# Activity 1
According to the Thanksgiving passage, whose recipe is the risotto?
# Activity 2
Summarize the Thanksgiving passage in two sentences.
# Activity 3
In the Thanksgiving passage, rewrite the part that opens with the words "If Michael and" and closes with "of my mind.", substituting "pipes" for "radiators".
-- Text section follows --
So an experiment, small and specific enough that I can’t defer it into theoretical bravery:

This Thanksgiving, I will let at least one thing be imperfect without intervening. Not as a test of tolerance, but as practice in letting the people I care about meet me where I am, not where I’ve curated myself to be.

If I cook for David – and I will ask him, tomorrow, before my nerve deserts me – I will not apologise for the flat’s domestic chaos, the guest room boxes still visible through the doorway, the fact that the risotto may be my mother’s recipe but my execution is merely competent rather than luminous. I will not rush to correct the room, the menu, or the silence if the conversation lulls. I will let the evening be what it is: two people attempting presence, with all the fumbling that entails.

If Michael and Linda confirm for that first weekend in December – and I will email them, also tomorrow, before I invent new reasons to wait – I will not transform the flat into a stage set. The guest room will be clean and welcoming, but it will not be perfect. The radiators will clank. The street noise will intrude. The meals will be the ones I actually know how to make, not the ones I imagine a more accomplished host would serve. I will let them see the life I have, not the life I’ve been curating in the margins of my mind.
-- Text section concluded --
-- Recorded information follows --
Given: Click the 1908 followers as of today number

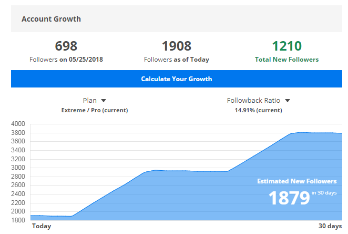Looking at the screenshot, I should [176, 46].
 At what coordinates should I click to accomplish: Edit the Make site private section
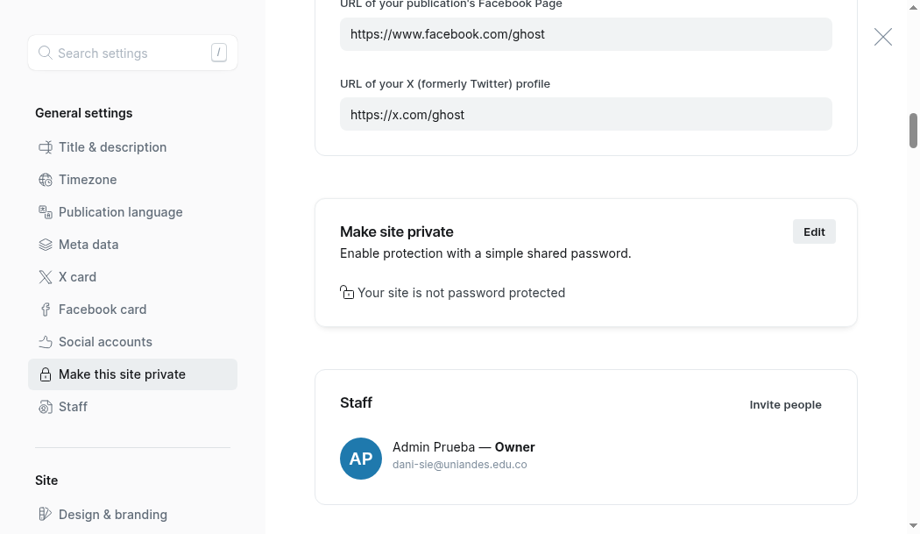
-- Recorded information concluded --
# Worked solution 1
The risotto is the writer's mother's recipe.

# Worked solution 2
The writer plans to let at least one thing be imperfect this Thanksgiving without intervening, so that loved ones meet them as they are rather than as they have curated themselves to be. This means not apologizing for the flat's chaos or their merely competent cooking if they cook for David, and not turning the flat into a stage set if Michael and Linda visit in December.

# Worked solution 3
If Michael and Linda confirm for that first weekend in December – and I will email them, also tomorrow, before I invent new reasons to wait – I will not transform the flat into a stage set. The guest room will be clean and welcoming, but it will not be perfect. The pipes will clank. The street noise will intrude. The meals will be the ones I actually know how to make, not the ones I imagine a more accomplished host would serve. I will let them see the life I have, not the life I’ve been curating in the margins of my mind.